Continental's put out some really good wells and information. And so, I think as far as, particularly, as it relates to the Springer and Sycamore, it helps form our thoughts around levels of activity there in 2018. So, probably not much change to 2017..
And Mike, kind of tied in to that question, how would it change – I notice on that slide 7, you all updated both for the wet gas and the conde for the single well economics for Utica and SCOOP.
So, I guess my question kind of centering around the same thing, if NGL prices continue to climb as we've seen in both plays, would that – I assume, then that would tie in to potential change of plans as well?.
It's a good question. So, the one thing we like about our portfolio is the optionality that we have, the exposure to different commodities. Certainly, one of the things we liked about SCOOP, specifically, was the liquids NGL exposure, but priced in a better way than Appalachia.
So, certainly, as NGL prices continue to improve, we will recalibrate our thoughts around activities in the different windows. Obviously, you can see the SCOOP wet gas returns are comparable to the Utica dry gas returns, but if NGLs continue to improve, we can certainly make different decisions about where to allocate our rigs.
And again, the optionality of our portfolio is one thing that I think is pretty unique to us..
Got it.
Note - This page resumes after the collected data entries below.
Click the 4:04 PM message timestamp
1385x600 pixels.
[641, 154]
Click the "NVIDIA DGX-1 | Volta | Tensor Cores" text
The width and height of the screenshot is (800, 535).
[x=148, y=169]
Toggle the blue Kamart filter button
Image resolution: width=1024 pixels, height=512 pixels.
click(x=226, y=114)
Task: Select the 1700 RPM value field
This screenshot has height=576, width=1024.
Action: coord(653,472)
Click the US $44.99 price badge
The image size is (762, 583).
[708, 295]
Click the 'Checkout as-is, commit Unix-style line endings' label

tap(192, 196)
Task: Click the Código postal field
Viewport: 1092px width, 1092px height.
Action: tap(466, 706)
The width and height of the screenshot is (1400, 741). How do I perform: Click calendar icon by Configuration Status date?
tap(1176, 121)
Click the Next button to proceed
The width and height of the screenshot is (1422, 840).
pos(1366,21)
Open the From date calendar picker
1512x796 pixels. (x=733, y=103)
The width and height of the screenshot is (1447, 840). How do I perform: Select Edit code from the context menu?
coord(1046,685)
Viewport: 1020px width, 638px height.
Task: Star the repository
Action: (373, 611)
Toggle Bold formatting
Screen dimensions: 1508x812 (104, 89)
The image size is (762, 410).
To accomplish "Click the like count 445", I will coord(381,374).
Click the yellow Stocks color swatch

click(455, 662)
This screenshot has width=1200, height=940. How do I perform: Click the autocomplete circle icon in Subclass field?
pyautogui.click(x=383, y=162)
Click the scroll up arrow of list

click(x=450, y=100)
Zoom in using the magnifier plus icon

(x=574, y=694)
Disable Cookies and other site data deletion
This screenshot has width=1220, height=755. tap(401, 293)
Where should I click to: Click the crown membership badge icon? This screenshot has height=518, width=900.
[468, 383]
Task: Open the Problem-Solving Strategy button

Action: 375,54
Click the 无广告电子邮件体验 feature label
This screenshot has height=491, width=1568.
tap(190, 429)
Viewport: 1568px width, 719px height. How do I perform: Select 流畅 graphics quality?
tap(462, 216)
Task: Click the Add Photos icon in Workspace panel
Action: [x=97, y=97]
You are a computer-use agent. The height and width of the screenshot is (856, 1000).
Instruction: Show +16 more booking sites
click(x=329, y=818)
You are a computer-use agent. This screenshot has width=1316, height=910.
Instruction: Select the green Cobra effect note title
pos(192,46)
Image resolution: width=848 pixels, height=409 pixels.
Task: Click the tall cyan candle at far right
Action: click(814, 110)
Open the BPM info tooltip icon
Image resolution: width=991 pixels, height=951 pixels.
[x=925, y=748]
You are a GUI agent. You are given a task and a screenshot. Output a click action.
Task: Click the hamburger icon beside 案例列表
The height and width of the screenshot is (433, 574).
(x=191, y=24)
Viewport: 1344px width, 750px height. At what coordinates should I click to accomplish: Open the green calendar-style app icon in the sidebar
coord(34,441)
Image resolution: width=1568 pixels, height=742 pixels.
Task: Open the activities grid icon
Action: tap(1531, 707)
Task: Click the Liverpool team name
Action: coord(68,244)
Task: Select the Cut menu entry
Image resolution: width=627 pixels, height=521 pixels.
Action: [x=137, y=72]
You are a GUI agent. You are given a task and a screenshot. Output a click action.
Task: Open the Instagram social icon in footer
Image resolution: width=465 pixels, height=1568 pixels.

And then, maybe last question for Ty. Looking at slides 21 and 22, where you outlined your FT sales outlets as well as your FT portfolio, Ty, you show, I think especially in 22, how the diffs are going down. Does that incorporate – I mean, you've got a lot of production growth coming here in the next year or two or three.
If you could just talk about kind of your expectations for how you've tied in those diffs as production ramps in both the plays?.
Yeah. Good morning, Neal. We looked at 2017 and we always thought it was going to be a pivotal year. And it is playing out as we expected. And while we didn't – we knew it was going to be pivotal, but we didn't know the exact timing of that pivot. And so, what we did beforehand is set up a conservative approach as we entered into 2017.
And as we mentioned last time, we expect to sell all but 5% under our firm arrangements. But by design, and really highlighted in slide 22, is that we will continue to grow past 2017 beyond our FT portfolio, which is there on that slide 22, the lower right box.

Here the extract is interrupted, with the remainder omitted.